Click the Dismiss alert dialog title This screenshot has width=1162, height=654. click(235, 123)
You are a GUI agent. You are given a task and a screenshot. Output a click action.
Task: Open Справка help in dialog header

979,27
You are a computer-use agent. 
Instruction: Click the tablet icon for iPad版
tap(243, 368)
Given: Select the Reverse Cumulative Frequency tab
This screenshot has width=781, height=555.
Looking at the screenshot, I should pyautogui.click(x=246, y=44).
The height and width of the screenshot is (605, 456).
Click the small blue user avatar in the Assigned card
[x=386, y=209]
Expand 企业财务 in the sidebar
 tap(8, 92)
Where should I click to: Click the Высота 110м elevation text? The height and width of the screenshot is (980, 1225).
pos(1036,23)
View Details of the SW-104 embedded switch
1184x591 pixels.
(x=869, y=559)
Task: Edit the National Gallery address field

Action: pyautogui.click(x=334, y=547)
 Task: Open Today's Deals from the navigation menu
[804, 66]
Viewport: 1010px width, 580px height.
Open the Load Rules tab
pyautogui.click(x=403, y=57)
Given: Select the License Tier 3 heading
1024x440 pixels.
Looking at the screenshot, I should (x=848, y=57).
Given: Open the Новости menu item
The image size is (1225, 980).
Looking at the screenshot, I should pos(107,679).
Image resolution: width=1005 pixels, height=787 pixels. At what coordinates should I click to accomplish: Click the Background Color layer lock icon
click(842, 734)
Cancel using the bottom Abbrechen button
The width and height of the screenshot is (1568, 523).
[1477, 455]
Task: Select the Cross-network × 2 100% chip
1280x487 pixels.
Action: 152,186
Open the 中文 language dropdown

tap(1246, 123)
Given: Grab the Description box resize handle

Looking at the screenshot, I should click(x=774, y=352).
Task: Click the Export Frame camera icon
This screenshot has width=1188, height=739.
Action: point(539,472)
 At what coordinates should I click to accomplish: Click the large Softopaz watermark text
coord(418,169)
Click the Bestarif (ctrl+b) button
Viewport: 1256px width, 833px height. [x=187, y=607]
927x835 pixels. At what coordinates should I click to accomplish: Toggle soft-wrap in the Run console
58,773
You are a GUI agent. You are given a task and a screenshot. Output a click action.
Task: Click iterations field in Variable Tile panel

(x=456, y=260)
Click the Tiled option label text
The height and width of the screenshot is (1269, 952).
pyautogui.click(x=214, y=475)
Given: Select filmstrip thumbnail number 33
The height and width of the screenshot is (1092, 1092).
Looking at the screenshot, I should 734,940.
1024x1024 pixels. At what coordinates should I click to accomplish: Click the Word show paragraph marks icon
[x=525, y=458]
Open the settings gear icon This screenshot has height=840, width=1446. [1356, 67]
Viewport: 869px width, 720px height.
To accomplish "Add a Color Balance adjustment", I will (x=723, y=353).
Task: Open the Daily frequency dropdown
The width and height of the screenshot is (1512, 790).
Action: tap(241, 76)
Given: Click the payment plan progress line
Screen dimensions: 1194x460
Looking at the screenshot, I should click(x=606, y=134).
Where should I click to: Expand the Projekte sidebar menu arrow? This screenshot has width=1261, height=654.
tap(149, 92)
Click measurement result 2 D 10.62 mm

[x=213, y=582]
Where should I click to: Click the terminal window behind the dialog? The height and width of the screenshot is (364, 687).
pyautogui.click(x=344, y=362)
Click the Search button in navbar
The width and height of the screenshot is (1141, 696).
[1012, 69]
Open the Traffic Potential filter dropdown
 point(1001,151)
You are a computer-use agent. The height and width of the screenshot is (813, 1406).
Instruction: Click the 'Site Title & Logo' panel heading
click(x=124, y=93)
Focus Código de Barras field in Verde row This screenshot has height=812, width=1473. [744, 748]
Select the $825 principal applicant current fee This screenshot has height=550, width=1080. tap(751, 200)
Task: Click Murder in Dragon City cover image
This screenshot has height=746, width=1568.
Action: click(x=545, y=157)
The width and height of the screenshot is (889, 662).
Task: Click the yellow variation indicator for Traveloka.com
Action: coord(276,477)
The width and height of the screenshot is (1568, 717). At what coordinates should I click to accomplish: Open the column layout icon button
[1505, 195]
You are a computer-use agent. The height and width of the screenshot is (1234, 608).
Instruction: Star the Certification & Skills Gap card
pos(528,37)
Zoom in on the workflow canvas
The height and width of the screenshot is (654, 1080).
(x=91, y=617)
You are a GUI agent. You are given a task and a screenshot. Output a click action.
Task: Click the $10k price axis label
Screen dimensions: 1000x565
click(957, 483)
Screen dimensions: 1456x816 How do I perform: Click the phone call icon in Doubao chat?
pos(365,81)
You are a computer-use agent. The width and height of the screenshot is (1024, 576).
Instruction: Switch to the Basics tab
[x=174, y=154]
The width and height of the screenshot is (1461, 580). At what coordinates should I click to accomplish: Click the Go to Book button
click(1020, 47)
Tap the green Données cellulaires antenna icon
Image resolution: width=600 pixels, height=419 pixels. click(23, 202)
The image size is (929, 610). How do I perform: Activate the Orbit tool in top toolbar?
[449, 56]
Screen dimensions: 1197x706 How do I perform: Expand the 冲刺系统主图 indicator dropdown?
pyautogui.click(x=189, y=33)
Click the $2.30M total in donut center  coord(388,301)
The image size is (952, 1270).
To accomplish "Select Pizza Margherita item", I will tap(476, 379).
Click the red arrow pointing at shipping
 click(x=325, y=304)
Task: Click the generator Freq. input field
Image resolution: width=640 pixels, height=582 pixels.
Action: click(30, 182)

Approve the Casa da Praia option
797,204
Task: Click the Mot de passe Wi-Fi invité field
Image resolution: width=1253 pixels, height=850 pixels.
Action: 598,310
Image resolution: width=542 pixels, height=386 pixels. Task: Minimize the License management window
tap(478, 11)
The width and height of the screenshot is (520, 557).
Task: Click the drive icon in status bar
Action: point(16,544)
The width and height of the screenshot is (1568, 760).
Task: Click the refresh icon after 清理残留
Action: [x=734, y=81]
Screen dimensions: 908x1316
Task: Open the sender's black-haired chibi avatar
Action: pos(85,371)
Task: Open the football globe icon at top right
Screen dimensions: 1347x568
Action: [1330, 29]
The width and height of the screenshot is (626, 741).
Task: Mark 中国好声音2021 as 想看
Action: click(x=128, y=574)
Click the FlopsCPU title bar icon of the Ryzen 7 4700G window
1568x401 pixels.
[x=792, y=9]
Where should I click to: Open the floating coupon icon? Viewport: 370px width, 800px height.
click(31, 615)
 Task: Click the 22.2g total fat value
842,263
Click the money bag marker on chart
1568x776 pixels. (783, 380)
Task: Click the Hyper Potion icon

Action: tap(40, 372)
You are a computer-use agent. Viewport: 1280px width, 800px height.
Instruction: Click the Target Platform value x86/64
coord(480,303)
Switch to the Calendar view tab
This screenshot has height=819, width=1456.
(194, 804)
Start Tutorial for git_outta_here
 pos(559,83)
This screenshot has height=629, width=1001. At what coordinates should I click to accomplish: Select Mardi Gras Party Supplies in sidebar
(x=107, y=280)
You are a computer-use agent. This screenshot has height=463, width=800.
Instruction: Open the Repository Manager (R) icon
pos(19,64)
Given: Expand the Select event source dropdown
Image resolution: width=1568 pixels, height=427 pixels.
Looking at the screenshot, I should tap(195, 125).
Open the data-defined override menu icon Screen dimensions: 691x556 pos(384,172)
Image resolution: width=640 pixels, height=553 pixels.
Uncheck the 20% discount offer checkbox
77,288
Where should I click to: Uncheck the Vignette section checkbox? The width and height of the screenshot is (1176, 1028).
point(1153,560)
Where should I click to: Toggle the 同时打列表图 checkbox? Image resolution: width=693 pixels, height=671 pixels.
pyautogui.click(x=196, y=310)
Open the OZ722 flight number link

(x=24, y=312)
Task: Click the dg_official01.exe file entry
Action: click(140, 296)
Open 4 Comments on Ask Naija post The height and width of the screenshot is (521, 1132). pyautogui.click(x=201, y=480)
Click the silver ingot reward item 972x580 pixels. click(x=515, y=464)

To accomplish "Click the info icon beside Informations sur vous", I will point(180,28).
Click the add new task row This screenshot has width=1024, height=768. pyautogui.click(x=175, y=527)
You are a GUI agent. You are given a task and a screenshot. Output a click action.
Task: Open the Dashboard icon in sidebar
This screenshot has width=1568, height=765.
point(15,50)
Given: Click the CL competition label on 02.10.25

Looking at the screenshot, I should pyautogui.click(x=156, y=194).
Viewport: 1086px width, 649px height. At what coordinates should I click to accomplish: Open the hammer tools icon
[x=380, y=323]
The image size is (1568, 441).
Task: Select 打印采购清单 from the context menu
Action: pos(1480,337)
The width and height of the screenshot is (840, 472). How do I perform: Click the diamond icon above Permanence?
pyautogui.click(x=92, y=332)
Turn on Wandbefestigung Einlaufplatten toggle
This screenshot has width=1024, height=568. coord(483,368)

********************

## What is needed
Your answer should hold every line of the entries that contains the string "will".

## Output for this task
To accomplish "Add a Color Balance adjustment", I will (x=723, y=353).
To accomplish "Select Pizza Margherita item", I will tap(476, 379).
To accomplish "Click the info icon beside Informations sur vous", I will point(180,28).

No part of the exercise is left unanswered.